III- Nenhuma contradição existe entre factos provados e não provados e entre estes e a fundamentação. A separação de funções entre sócios e funcionários dentro da sociedade/estabelecimento comercial decorreu evidente da prova produzida em audiência sendo claro que os arguidos assumiam as responsabilidades ao nível das obrigações fiscais da sociedade (v.g. aquela objecto dos presentes autos) de negociação de outras dívidas(como a que haveria mensalmente com o dono do imóvel), e contacto com clientes institucionais (angariados por JM), tudo conforme resulta patente das declarações das testemunhas MS, BP, e do arguido JM.
IV- Nenhum dos factos dados como provados na sentença contraria a lógica ou as regas da experiência comum, como também não contraria tais regras o percurso lógico-dedutivo percorrido pelo tribunal recorrido na análise e fundamentação da prova a que procedeu.
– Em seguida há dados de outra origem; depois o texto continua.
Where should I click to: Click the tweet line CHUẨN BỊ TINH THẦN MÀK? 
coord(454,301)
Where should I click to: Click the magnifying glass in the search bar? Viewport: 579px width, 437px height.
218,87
V- Inexiste também qualquer insuficiência da matéria de facto para a decisão de direito, porquanto todos os factos trazidos ao processo eram suficientes para a verificação dos elementos objetivos e subjetivos do tipo de crime. Os arguidos poderão não concordar com a conclusão do tribunal sobre a factualidade atinente ao alegado crédito tributário, de resto reconhecido na sentença, mas não podem afirmar que a mesma era insuficiente para uma decisão do tribunal. De resto, a questão de facto em causa tem sede própria na jurisdição administrativa e fiscal, e não a penal, e aí foi devidamente analisada conforme consta nos autos, limitando-se o tribunal recorrido a trabalhar com as conclusões da administração fiscal sobre o tal crédito. Assim, e se não lhes foi admitida a dedução daquele montante de IVA, não lhes restaria senão proceder ao pagamento da quantia apurada pela Autoridade Tributária, e que os mesmos optaram por não pagar. De resto, tão pouco aquele crédito faria baixar a dívida abaixo dos € 7.500,00 enquanto condição objetiva de punibilidade.
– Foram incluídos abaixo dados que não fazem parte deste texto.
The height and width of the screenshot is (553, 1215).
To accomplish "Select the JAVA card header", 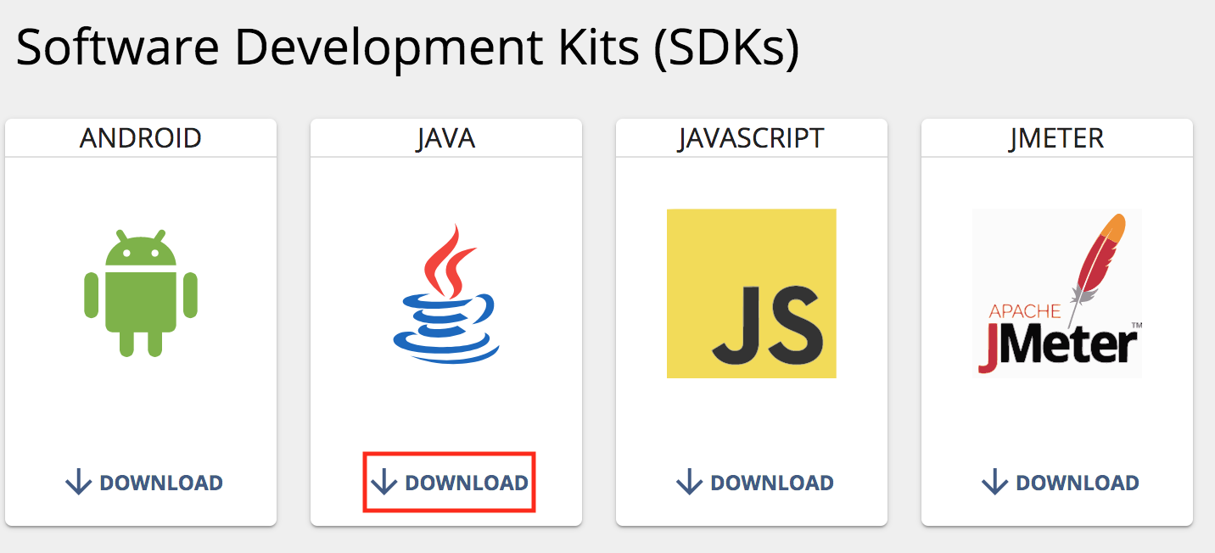I will pyautogui.click(x=446, y=137).
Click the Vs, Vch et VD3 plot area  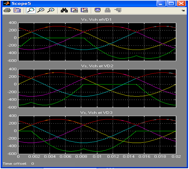point(97,135)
VI- A distinção entre gerente de facto e gerente de direito é relevante naquelas situações, muito frequentes, de alguém que, pretendendo fugir a outras responsabilidades, nomeadamente fiscais, civis, ou outras, controla o funcionamento de uma sociedade através de uma terceira pessoa que consta na “documentação oficial” daquela - como seja o pacto social - como gerente, e por vezes até como sócio, (gerente de direito, vulgo “testa de ferro”), sendo que na realidade quem dá as ordens e controla a actividade de todo o negócio é o verdadeiro dono do negócio e real gerente (gerente de facto). Tal distinção não é aplicável aos casos em que o dono (ou donos) do negócio está perfeitamente identificado e contrata ele próprio um funcionário (in casu, primeiro, BP, e depois RC) para assumir o trabalho administrativo quotidiano daquela, ainda que coadjuvado por outros funcionários.
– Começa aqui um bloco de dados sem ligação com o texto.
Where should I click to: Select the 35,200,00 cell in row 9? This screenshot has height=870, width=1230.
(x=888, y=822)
VIII- O conteúdo das funções de um gerente de uma sociedade pode ser maior ou menor consoante as suas próprias opções de gestão, delegando um maior ou menor número de funções. Assim, da mera circunstância de um funcionário concentrar em si, por opção do ou dos donos do negócio, in casu, dos arguidos, grande parte da actividade quotidiana de uma empresa, v.g. assegurando os atos materiais de pagamento e recebimento, não transforma o funcionário em gerente da sociedade, nem afasta aqueles da gerência de facto da sociedade. Menos ainda, como no caso dos autos, quando é evidente que pelo menos as questões tributárias, dívidas a credores, e contratação de grandes clientes para utilização do espaço estava a cargo dos aqui arguidos, precisamente porque eram matérias que fugiam ao quotidiano da sociedade, e bem assim do estabelecimento comercial por aqueles explorado através da sociedade arguida.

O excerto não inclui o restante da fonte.